The markets are off to a split start as we charge into yet another holiday-shortened trading week. This time for the 4th of July. 

Here’s my playbook. 

1 – Every investor faces 3 challenges this week 

People constantly make mountains out of molehills because they feel like they have to do “something” in the markets at all times. 

Not so. 

Especially ahead of holidays. 

In fact, there are just three simple decisions. (Watch) 

#3 is almost always my favorite. 

2 – My new year-end target & why I think we’ll get there 

Unlike most Wall Street analysts, I don’t pick price targets out of thin air. 

In fact, there’s a lot of math that goes into ‘em. 

I believe that the S&P 500 will finish the year at 5,751.51, roughly another 5.3% higher from where it’s trading as I type. 

Buying these stocks could help make for a strong second half of the year. (Watch) 

What makes me say so? 

Three reasons: 

  1. Structural imbalance between labor and innovation (which parallels two prior periods in market history – the 50s and the 90s). 
  2. Inflation will come down but feeling that in your wallet may not, at least not immediately anyway. 
  3. $3-5T on the sidelines that’s still looking for a home, much of which is now trapped and subject to FOMO (again). 
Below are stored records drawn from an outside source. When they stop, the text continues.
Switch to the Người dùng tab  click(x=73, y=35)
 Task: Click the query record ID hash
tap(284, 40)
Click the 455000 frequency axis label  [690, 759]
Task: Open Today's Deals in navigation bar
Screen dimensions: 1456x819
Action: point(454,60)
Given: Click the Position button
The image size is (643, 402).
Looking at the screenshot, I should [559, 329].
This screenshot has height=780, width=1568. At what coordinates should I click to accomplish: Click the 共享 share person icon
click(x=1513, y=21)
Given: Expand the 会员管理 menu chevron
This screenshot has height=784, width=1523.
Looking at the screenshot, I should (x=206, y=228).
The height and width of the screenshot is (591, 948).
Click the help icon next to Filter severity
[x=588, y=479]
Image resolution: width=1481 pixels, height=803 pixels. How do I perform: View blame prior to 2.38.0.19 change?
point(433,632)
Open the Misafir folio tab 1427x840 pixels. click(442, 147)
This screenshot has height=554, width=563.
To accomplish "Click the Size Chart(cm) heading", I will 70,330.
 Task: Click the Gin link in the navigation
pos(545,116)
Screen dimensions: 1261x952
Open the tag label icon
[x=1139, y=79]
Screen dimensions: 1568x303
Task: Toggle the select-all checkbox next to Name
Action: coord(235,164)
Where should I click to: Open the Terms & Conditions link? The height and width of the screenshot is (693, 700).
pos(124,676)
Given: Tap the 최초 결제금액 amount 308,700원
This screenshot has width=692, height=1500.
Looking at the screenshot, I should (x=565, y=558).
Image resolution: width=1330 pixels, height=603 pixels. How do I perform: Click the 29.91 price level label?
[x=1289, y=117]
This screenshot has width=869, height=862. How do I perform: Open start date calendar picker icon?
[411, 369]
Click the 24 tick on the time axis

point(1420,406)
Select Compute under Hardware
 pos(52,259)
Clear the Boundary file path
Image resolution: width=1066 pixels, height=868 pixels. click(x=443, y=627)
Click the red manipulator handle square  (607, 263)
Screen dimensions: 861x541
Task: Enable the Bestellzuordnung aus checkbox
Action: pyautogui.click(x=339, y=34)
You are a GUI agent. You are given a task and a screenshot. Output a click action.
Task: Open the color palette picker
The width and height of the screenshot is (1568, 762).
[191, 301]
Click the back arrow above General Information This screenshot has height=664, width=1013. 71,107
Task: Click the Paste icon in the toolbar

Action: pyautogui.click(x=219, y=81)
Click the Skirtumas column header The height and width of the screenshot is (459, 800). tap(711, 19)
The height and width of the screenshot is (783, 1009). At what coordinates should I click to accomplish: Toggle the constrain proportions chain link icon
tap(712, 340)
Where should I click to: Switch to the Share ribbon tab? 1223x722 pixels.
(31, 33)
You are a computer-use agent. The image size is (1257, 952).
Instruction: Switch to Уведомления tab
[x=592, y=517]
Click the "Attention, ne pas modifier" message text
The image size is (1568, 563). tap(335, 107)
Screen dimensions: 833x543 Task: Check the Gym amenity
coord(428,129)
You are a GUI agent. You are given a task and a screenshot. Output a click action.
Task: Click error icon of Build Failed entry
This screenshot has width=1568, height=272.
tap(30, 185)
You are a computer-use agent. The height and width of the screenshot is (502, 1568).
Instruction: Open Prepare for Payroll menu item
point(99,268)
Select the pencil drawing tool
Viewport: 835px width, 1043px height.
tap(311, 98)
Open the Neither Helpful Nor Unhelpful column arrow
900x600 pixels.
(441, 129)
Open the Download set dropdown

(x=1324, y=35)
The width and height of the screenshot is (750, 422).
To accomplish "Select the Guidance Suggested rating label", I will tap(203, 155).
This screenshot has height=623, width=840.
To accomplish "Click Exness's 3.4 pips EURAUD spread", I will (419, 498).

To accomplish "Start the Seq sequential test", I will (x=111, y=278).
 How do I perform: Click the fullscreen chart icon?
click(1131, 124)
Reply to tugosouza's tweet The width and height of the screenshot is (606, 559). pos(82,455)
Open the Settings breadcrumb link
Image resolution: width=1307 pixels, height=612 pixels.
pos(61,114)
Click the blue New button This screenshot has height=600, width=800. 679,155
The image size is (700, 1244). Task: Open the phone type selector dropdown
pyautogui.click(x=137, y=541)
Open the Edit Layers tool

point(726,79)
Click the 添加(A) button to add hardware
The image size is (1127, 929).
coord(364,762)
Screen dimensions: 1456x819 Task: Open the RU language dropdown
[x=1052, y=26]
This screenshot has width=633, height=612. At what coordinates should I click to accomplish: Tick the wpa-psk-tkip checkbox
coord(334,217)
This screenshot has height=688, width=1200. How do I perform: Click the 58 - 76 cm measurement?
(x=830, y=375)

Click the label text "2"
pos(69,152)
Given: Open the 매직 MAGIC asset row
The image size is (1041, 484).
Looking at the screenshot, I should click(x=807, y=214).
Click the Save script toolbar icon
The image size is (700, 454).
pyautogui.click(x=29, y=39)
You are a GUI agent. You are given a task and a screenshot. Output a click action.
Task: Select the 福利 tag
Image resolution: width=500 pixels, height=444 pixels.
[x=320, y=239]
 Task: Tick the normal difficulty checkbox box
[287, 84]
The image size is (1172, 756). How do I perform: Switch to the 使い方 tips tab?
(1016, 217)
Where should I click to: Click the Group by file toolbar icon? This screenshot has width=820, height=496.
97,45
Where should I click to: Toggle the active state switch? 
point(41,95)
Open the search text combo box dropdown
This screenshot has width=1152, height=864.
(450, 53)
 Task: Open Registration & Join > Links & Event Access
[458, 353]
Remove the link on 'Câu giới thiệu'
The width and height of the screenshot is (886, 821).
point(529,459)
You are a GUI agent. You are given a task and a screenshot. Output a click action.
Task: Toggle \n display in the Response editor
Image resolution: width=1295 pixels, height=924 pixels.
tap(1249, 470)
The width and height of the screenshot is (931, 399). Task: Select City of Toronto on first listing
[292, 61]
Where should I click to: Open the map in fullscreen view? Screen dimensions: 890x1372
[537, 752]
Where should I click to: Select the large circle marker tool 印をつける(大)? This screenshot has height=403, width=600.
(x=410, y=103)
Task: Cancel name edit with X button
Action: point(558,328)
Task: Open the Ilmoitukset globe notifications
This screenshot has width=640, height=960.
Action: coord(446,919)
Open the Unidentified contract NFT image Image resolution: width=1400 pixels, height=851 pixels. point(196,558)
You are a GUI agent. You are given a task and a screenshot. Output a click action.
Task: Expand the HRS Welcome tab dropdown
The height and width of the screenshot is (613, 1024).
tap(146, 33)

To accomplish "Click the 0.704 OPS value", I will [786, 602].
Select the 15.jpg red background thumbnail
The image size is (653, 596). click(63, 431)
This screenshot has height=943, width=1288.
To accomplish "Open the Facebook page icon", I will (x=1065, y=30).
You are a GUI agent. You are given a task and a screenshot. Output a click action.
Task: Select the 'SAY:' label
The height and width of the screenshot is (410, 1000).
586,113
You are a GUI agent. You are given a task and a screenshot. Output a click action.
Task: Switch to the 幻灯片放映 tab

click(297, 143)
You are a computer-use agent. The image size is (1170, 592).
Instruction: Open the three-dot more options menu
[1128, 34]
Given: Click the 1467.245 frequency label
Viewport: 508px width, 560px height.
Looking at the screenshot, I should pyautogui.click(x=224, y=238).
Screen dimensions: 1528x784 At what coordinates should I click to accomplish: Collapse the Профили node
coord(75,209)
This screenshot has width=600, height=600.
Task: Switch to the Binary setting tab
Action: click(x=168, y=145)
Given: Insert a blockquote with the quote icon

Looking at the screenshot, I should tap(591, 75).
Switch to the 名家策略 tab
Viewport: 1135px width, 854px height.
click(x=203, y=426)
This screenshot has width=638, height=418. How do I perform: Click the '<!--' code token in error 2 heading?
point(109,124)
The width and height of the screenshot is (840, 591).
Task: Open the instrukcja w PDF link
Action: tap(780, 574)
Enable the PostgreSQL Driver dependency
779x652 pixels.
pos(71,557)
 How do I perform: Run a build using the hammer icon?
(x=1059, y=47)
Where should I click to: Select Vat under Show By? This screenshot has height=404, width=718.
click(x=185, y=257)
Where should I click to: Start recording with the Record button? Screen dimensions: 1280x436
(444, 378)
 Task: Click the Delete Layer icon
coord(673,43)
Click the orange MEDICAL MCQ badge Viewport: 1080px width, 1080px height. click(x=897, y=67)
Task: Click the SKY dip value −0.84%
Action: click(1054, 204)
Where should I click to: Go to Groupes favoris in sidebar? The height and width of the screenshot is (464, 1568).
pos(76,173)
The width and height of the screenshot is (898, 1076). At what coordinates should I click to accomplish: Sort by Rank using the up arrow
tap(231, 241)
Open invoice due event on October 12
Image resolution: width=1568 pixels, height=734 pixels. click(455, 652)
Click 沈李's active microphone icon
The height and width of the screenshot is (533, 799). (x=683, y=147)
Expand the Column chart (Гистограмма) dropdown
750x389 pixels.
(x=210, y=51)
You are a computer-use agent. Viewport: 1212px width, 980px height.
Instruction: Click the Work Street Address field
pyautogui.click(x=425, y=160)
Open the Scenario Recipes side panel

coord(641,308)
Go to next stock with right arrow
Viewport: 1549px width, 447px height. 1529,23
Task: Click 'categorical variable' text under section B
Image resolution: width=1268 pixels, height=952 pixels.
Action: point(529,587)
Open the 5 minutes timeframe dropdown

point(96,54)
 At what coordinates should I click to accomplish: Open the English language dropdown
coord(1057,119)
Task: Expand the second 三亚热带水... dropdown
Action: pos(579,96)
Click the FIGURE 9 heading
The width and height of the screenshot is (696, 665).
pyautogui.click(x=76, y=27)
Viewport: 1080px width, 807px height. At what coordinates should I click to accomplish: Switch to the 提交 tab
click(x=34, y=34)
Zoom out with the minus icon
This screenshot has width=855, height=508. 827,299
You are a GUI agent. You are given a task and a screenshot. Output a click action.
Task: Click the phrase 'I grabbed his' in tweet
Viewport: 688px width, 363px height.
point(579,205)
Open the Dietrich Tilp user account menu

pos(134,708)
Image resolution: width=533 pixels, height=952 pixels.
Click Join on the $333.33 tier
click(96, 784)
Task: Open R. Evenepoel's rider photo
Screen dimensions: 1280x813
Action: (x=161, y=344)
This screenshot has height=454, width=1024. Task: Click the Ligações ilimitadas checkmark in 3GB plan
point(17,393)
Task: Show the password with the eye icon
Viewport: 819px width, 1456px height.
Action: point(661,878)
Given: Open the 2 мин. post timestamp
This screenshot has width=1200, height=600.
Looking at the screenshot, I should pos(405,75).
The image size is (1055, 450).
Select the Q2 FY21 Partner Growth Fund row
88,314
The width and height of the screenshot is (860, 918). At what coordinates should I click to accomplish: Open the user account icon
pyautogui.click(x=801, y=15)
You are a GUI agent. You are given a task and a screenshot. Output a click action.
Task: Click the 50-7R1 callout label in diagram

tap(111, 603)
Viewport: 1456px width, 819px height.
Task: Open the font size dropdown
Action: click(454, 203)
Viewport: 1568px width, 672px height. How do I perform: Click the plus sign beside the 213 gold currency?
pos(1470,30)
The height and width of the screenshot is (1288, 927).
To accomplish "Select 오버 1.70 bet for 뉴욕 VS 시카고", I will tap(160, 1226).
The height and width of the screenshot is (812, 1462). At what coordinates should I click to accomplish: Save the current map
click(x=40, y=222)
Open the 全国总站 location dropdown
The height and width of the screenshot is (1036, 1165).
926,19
OBAers: Keep an eye on your email. We’re burning the midnight oil to get the July issue out on Wednesday so that the team can enjoy a long, well-deserved weekend. Topics include a mid-year update, a newly prioritized “buy” list using a tool that’ll help you see dividend yield in a new light and more. (Learn more if you’re not on board and would potentially like to be) 

3 – Trading the Roaring Kitty 

Keith Gill – aka the Roaring Kitty – appears to be learning some hard lessons about how the markets actually work. 

Both GME and CHWY are getting the air sucked out of ‘em. 

Sadly, and if history is any guide, my guess is that loads of individual retail traders in search of a quick buck are feeling the pain.  

CNBC reports that Gill has been hit with a new class-action lawsuit filed Friday alleging that he engaged in securities fraud by manipulating GME’s price through online influence peddling. (Read) 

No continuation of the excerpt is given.